Die erste Wurf von in Gehegen gehaltenen Silberfüchsen gelang wohl dem Londoner Zoo im Jahr 1860. Felle von Zootieren wurden jedoch ungern gekauft, man war der Ansicht, die Qualität lasse zu wünschen übrig.[1] Die ersten Silberfuchsfarmen entstanden in Kanada, die ersten europäischen noch vor dem Ersten Weltkrieg in Norwegen und Schweden. Kurz nach Einrichtung der Farm in Hirschegg-Riezlern gründeten Privatleute in Anbetracht der Verkaufserlöse, insbesondere auch für Zuchttiere, weitere Farmen: in Oberbayern, in den deutschen Mittelgebirgen und an der Elbe- und Wesermündung.[2] 1925 war dann das Jahr mit dem großen Boom in der Gründung von Silberfuchszuchten; in erheblicher Zahl entstanden Farmen in nahezu allen deutschen Gebieten.[3] Die „erste deutsche Silberfuchsauktion“, auf der allerdings „zum großen Teil mindere und minderste Ware versteigert“ wurde – die Züchter trennten sich bei der Gelegenheit von den weniger zur Zucht geeigneten Tieren – fand 1931 in Leipzig statt.[4] Generell galten Felle aus der Zucht jedoch bald besser als eine durchschnittliche Qualität aus Wildfängen.
Farmgeschichte
Besonders engagiert an der Einrichtung einer deutschen Silberfuchsfarm war der Zoologe und Zuchtexperte Reinhard Demoll. Wie er schilderte, brachte ihn erstmals das Gespräch mit einem Sibirer auf die Idee. Dieser hatte ihm erzählt, dass in manchen Gegenden Sibiriens im Sommer junge Silberfüchse gefangen wurden, die man bis Fellreife im Dezember großzog und das Fell verkaufte. Eine regelrechte Zucht, wie sie schon länger in ausgedehntem Maß in Nordamerika betrieben wurde, war ihm nicht bekannt. Hinzu kam kurz darauf ein Gespräch mit einem finnischen Silberfuchsfarmer, der bereits nach drei Fuchsgenerationen einen guten Zuchterfolg mit einem Silberfuchsweibchen hatte, das er aus Sibirien mitgebracht und mit einheimischen Rotfüchsen gepaart hatte. Der Finne hatte von Beginn seiner Bekanntschaft mit Demoll versucht, ihn dazu zu bewegen, gemeinsam im deutschen Mittelgebirge oder in den Alpen eine Silberfuchsfarm zu gründen.
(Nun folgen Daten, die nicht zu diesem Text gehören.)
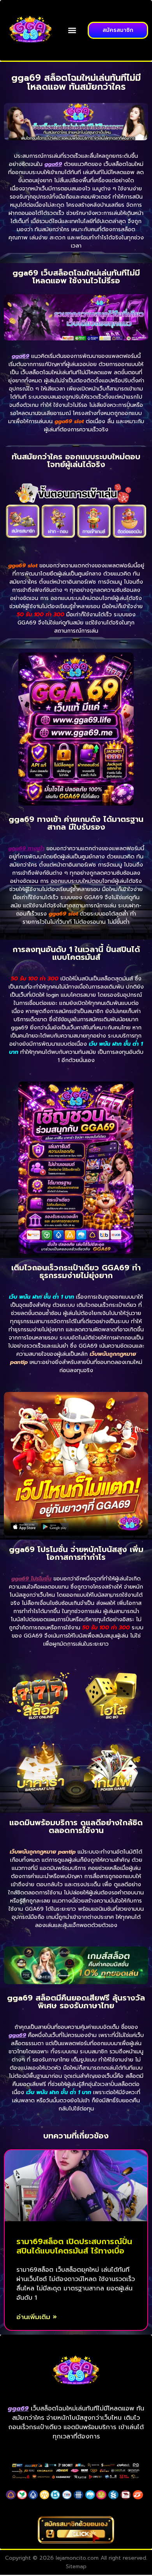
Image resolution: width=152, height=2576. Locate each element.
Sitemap (76, 2566)
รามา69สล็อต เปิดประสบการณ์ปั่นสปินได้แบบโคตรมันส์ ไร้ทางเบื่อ (74, 2246)
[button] (72, 30)
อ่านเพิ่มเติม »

Nach einer Reise in das im revolutionären Umbruch befindliche Russland, von der er weitere Silberfüchse mitzubringen hoffte, brach die Verbindung zu Demoll jedoch für immer ab.[5]
Bereits im Oktober 1918 suchte Demoll nach einem geeigneten Ort für eine entsprechende staatliche Einrichtung, die bayrische Regierung hatte ihm bereits ihre Zustimmung zugesagt. Mit dem Ausbruch der Novemberrevolution musste er „dieses Projekt begraben“.[5] Auch die erhoffte Unterstützung durch den Häute- und Lederverband mit Sitz in München blieb aus, der Verband versprach sich aus der Pelztierzucht keinen Nutzen. Demoll stand jedoch in enger Verbindung mit den Leipziger Pelzzurichtern. Deren Vorstandsmitglied, Theo Erlanger, riet ihm, sich mit dem Leipziger Rauchwarenhandel in Verbindung zu setzen. Auch dessen Verbandsvorsitz war zögerlich, überließ aber seinen Mitgliedern die Entscheidung.[1]
Im Jahr 1920 konnte er Leipziger Rauchwarenhändler für die Idee einer Versuchsfarm gewinnen. 1920 wurde die „Deutsche Versuchszüchterei edler Pelztiere G.m.b.H. & Co.“ mit Sitz in München eingetragen, später umbenannt in „Deutsche Gesellschaft für Kleintier- und Pelztierzucht G.m.b.H. & Co“.[6] Die Gesellschaft gründete und finanzierte in Hirschegg-Riezlern, nahe Oberstdorf im Kleinwalsertal eine Silberfuchsfarm. Zu den Gesellschaftern der Deutschen Versuchszüchterei edler Pelztiere gehörten prominente Leipziger Rauchwarenfirmen: Paul Erler (1853–1937) und Friedrich Erler mit Reinhold Demoll, Theodor Thorer, Heinrich Lomer, M. Bromberg & Co. Nachf. und andere. Die Einlage betrug für jeden 30.000 Mark. Sie beauftragten Paul Schöps aus der Leipziger Rauchwarenhandelsfirma Friedrich Erler mit der Geschäftsführung der Silberfuchsfarm. Der Währungsverfall machte jedoch alle Kalkulationen hinfällig. Keiner der Gesellschafter wollte seinen Anteil aufstocken, so wurde die Zahl der Gründer erst auf zehn und dann auf 25 erhöht.[1]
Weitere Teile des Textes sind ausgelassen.